== Task objective ==
Please render each line of the material below as a Markdown table with two columns, "Row" for the row number and "Line" for the line itself, and leave out any blank lines.

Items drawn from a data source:

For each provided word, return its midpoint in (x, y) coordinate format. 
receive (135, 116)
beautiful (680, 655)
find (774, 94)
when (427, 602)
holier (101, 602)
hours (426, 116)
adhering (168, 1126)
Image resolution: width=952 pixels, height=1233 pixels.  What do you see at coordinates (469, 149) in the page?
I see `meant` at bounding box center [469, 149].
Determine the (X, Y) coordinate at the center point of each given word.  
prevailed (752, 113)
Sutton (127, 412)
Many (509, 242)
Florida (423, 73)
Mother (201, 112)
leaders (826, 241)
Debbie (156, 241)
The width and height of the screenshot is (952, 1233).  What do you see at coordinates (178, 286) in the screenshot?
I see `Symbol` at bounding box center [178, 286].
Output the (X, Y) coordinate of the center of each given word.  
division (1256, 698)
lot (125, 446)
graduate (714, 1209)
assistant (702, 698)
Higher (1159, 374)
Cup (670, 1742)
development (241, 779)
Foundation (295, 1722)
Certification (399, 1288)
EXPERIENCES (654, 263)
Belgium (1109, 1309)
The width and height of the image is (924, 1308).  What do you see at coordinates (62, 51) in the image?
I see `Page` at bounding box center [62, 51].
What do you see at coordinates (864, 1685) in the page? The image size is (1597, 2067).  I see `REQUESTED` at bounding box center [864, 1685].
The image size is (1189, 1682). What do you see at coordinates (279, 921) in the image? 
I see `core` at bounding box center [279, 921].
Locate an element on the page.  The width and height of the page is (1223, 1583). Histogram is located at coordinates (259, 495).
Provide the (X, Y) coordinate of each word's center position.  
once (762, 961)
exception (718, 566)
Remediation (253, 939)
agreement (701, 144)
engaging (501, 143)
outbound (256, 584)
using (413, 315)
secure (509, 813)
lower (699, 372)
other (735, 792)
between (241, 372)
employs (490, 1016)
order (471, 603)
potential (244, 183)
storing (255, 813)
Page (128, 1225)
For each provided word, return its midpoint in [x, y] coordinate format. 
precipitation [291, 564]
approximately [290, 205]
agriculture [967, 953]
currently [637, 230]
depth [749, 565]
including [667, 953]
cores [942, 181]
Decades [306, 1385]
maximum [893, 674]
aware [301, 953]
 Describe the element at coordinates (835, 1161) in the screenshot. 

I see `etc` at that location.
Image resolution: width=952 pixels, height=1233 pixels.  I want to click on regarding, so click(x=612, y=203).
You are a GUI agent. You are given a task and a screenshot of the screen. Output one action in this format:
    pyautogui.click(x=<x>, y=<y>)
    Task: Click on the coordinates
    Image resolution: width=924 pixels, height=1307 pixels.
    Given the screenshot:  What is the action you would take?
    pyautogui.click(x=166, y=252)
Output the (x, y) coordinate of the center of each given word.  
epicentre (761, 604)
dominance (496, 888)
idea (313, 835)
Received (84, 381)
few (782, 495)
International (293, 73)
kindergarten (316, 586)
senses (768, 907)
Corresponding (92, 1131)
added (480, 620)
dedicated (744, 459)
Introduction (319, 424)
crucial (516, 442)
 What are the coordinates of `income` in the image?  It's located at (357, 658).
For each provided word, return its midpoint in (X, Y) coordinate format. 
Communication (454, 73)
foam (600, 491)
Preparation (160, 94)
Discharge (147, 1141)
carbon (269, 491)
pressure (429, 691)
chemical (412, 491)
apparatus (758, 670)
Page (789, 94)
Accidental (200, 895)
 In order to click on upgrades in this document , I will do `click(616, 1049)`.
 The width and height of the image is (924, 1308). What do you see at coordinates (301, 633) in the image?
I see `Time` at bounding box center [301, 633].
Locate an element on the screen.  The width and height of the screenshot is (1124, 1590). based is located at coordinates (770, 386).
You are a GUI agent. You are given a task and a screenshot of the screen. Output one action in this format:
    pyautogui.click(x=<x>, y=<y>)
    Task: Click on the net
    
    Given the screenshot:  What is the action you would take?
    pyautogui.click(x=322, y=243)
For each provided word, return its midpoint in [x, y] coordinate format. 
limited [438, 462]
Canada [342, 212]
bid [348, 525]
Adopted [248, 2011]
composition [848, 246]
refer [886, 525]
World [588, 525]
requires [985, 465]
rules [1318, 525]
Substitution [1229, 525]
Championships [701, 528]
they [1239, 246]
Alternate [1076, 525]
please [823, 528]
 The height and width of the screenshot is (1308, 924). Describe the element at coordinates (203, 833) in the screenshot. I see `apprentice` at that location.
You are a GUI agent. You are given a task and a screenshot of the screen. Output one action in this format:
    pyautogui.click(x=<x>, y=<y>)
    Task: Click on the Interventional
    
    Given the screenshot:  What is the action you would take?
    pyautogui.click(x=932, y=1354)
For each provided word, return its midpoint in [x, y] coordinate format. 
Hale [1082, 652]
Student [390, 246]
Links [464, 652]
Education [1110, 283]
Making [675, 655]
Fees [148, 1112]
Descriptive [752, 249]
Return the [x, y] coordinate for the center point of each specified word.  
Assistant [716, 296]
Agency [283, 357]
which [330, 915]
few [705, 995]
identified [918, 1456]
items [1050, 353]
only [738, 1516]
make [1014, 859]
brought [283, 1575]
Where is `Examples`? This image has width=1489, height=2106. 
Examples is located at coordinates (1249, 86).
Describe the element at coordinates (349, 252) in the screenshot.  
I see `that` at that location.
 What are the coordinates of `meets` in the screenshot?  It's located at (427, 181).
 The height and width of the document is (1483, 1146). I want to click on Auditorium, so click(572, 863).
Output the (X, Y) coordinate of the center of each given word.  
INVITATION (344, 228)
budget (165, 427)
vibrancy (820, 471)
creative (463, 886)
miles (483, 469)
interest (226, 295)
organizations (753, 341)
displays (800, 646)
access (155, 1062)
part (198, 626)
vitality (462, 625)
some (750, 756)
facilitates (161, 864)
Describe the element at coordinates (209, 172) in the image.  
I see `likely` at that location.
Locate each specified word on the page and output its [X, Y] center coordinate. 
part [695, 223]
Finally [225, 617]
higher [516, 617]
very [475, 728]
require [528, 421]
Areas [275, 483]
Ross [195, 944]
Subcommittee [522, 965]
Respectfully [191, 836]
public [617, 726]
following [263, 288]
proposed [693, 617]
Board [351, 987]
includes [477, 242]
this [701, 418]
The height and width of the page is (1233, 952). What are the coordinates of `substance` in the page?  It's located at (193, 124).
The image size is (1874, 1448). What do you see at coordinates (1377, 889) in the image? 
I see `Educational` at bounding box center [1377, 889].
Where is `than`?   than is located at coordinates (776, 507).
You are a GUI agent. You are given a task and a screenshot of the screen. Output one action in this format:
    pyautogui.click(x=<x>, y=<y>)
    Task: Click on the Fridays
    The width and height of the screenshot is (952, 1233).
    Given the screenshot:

== Solution to this task ==
| Row | Line |
|---|---|
| 1 | For each provided word, return its midpoint in (x, y) coordinate format.  |
| 2 | receive (135, 116) |
| 3 | beautiful (680, 655) |
| 4 | find (774, 94) |
| 5 | when (427, 602) |
| 6 | holier (101, 602) |
| 7 | hours (426, 116) |
| 8 | adhering (168, 1126) |
| 9 | Image resolution: width=952 pixels, height=1233 pixels.  What do you see at coordinates (469, 149) in the page? |
| 10 | I see `meant` at bounding box center [469, 149]. |
| 11 | Determine the (X, Y) coordinate at the center point of each given word.   |
| 12 | prevailed (752, 113) |
| 13 | Sutton (127, 412) |
| 14 | Many (509, 242) |
| 15 | Florida (423, 73) |
| 16 | Mother (201, 112) |
| 17 | leaders (826, 241) |
| 18 | Debbie (156, 241) |
| 19 | The width and height of the screenshot is (952, 1233).  What do you see at coordinates (178, 286) in the screenshot? |
| 20 | I see `Symbol` at bounding box center [178, 286]. |
| 21 | Output the (X, Y) coordinate of the center of each given word.   |
| 22 | division (1256, 698) |
| 23 | lot (125, 446) |
| 24 | graduate (714, 1209) |
| 25 | assistant (702, 698) |
| 26 | Higher (1159, 374) |
| 27 | Cup (670, 1742) |
| 28 | development (241, 779) |
| 29 | Foundation (295, 1722) |
| 30 | Certification (399, 1288) |
| 31 | EXPERIENCES (654, 263) |
| 32 | Belgium (1109, 1309) |
| 33 | The width and height of the image is (924, 1308).  What do you see at coordinates (62, 51) in the image? |
| 34 | I see `Page` at bounding box center [62, 51]. |
| 35 | What do you see at coordinates (864, 1685) in the page? The image size is (1597, 2067).  I see `REQUESTED` at bounding box center [864, 1685]. |
| 36 | The image size is (1189, 1682). What do you see at coordinates (279, 921) in the image?  |
| 37 | I see `core` at bounding box center [279, 921]. |
| 38 | Locate an element on the page.  The width and height of the page is (1223, 1583). Histogram is located at coordinates (259, 495). |
| 39 | Provide the (X, Y) coordinate of each word's center position.   |
| 40 | once (762, 961) |
| 41 | exception (718, 566) |
| 42 | Remediation (253, 939) |
| 43 | agreement (701, 144) |
| 44 | engaging (501, 143) |
| 45 | outbound (256, 584) |
| 46 | using (413, 315) |
| 47 | secure (509, 813) |
| 48 | lower (699, 372) |
| 49 | other (735, 792) |
| 50 | between (241, 372) |
| 51 | employs (490, 1016) |
| 52 | order (471, 603) |
| 53 | potential (244, 183) |
| 54 | storing (255, 813) |
| 55 | Page (128, 1225) |
| 56 | For each provided word, return its midpoint in [x, y] coordinate format.  |
| 57 | precipitation [291, 564] |
| 58 | approximately [290, 205] |
| 59 | agriculture [967, 953] |
| 60 | currently [637, 230] |
| 61 | depth [749, 565] |
| 62 | including [667, 953] |
| 63 | cores [942, 181] |
| 64 | Decades [306, 1385] |
| 65 | maximum [893, 674] |
| 66 | aware [301, 953] |
| 67 |  Describe the element at coordinates (835, 1161) in the screenshot.  |
| 68 | I see `etc` at that location. |
| 69 | Image resolution: width=952 pixels, height=1233 pixels.  I want to click on regarding, so click(x=612, y=203). |
| 70 | You are a GUI agent. You are given a task and a screenshot of the screen. Output one action in this format: |
| 71 |     pyautogui.click(x=<x>, y=<y>) |
| 72 |     Task: Click on the coordinates |
| 73 |     Image resolution: width=924 pixels, height=1307 pixels. |
| 74 |     Given the screenshot:  What is the action you would take? |
| 75 |     pyautogui.click(x=166, y=252) |
| 76 | Output the (x, y) coordinate of the center of each given word.   |
| 77 | epicentre (761, 604) |
| 78 | dominance (496, 888) |
| 79 | idea (313, 835) |
| 80 | Received (84, 381) |
| 81 | few (782, 495) |
| 82 | International (293, 73) |
| 83 | kindergarten (316, 586) |
| 84 | senses (768, 907) |
| 85 | Corresponding (92, 1131) |
| 86 | added (480, 620) |
| 87 | dedicated (744, 459) |
| 88 | Introduction (319, 424) |
| 89 | crucial (516, 442) |
| 90 |  What are the coordinates of `income` in the image?  It's located at (357, 658). |
| 91 | For each provided word, return its midpoint in (X, Y) coordinate format.  |
| 92 | Communication (454, 73) |
| 93 | foam (600, 491) |
| 94 | Preparation (160, 94) |
| 95 | Discharge (147, 1141) |
| 96 | carbon (269, 491) |
| 97 | pressure (429, 691) |
| 98 | chemical (412, 491) |
| 99 | apparatus (758, 670) |
| 100 | Page (789, 94) |
| 101 | Accidental (200, 895) |
| 102 |  In order to click on upgrades in this document , I will do `click(616, 1049)`. |
| 103 |  The width and height of the image is (924, 1308). What do you see at coordinates (301, 633) in the image? |
| 104 | I see `Time` at bounding box center [301, 633]. |
| 105 | Locate an element on the screen.  The width and height of the screenshot is (1124, 1590). based is located at coordinates (770, 386). |
| 106 | You are a GUI agent. You are given a task and a screenshot of the screen. Output one action in this format: |
| 107 |     pyautogui.click(x=<x>, y=<y>) |
| 108 |     Task: Click on the net |
| 109 |     Given the screenshot:  What is the action you would take? |
| 110 |     pyautogui.click(x=322, y=243) |
| 111 | For each provided word, return its midpoint in [x, y] coordinate format.  |
| 112 | limited [438, 462] |
| 113 | Canada [342, 212] |
| 114 | bid [348, 525] |
| 115 | Adopted [248, 2011] |
| 116 | composition [848, 246] |
| 117 | refer [886, 525] |
| 118 | World [588, 525] |
| 119 | requires [985, 465] |
| 120 | rules [1318, 525] |
| 121 | Substitution [1229, 525] |
| 122 | Championships [701, 528] |
| 123 | they [1239, 246] |
| 124 | Alternate [1076, 525] |
| 125 | please [823, 528] |
| 126 |  The height and width of the screenshot is (1308, 924). Describe the element at coordinates (203, 833) in the screenshot. I see `apprentice` at that location. |
| 127 | You are a GUI agent. You are given a task and a screenshot of the screen. Output one action in this format: |
| 128 |     pyautogui.click(x=<x>, y=<y>) |
| 129 |     Task: Click on the Interventional |
| 130 |     Given the screenshot:  What is the action you would take? |
| 131 |     pyautogui.click(x=932, y=1354) |
| 132 | For each provided word, return its midpoint in [x, y] coordinate format.  |
| 133 | Hale [1082, 652] |
| 134 | Student [390, 246] |
| 135 | Links [464, 652] |
| 136 | Education [1110, 283] |
| 137 | Making [675, 655] |
| 138 | Fees [148, 1112] |
| 139 | Descriptive [752, 249] |
| 140 | Return the [x, y] coordinate for the center point of each specified word.   |
| 141 | Assistant [716, 296] |
| 142 | Agency [283, 357] |
| 143 | which [330, 915] |
| 144 | few [705, 995] |
| 145 | identified [918, 1456] |
| 146 | items [1050, 353] |
| 147 | only [738, 1516] |
| 148 | make [1014, 859] |
| 149 | brought [283, 1575] |
| 150 | Where is `Examples`? This image has width=1489, height=2106.  |
| 151 | Examples is located at coordinates (1249, 86). |
| 152 | Describe the element at coordinates (349, 252) in the screenshot.   |
| 153 | I see `that` at that location. |
| 154 |  What are the coordinates of `meets` in the screenshot?  It's located at (427, 181). |
| 155 |  The height and width of the document is (1483, 1146). I want to click on Auditorium, so click(572, 863). |
| 156 | Output the (X, Y) coordinate of the center of each given word.   |
| 157 | INVITATION (344, 228) |
| 158 | budget (165, 427) |
| 159 | vibrancy (820, 471) |
| 160 | creative (463, 886) |
| 161 | miles (483, 469) |
| 162 | interest (226, 295) |
| 163 | organizations (753, 341) |
| 164 | displays (800, 646) |
| 165 | access (155, 1062) |
| 166 | part (198, 626) |
| 167 | vitality (462, 625) |
| 168 | some (750, 756) |
| 169 | facilitates (161, 864) |
| 170 | Describe the element at coordinates (209, 172) in the image.   |
| 171 | I see `likely` at that location. |
| 172 | Locate each specified word on the page and output its [X, Y] center coordinate.  |
| 173 | part [695, 223] |
| 174 | Finally [225, 617] |
| 175 | higher [516, 617] |
| 176 | very [475, 728] |
| 177 | require [528, 421] |
| 178 | Areas [275, 483] |
| 179 | Ross [195, 944] |
| 180 | Subcommittee [522, 965] |
| 181 | Respectfully [191, 836] |
| 182 | public [617, 726] |
| 183 | following [263, 288] |
| 184 | proposed [693, 617] |
| 185 | Board [351, 987] |
| 186 | includes [477, 242] |
| 187 | this [701, 418] |
| 188 | The height and width of the page is (1233, 952). What are the coordinates of `substance` in the page?  It's located at (193, 124). |
| 189 | The image size is (1874, 1448). What do you see at coordinates (1377, 889) in the image?  |
| 190 | I see `Educational` at bounding box center [1377, 889]. |
| 191 | Where is `than`?   than is located at coordinates (776, 507). |
| 192 | You are a GUI agent. You are given a task and a screenshot of the screen. Output one action in this format: |
| 193 |     pyautogui.click(x=<x>, y=<y>) |
| 194 |     Task: Click on the Fridays |
| 195 |     The width and height of the screenshot is (952, 1233). |
| 196 |     Given the screenshot: |